▶ [Work to be completed]
Starting at the line that contains "At what coordinates" and ending at the end of the material, write those lines out again, swapping "speaker" for "volume" and keeping everything else the same.
= = = =
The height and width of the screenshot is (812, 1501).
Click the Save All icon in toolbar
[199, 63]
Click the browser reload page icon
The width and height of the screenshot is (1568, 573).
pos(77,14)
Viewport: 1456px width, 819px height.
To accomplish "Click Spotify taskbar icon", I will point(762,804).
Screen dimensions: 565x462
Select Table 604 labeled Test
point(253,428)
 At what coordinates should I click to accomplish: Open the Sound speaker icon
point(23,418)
= = = =
▶ [Written solution]
 At what coordinates should I click to accomplish: Open the Sound volume icon
point(23,418)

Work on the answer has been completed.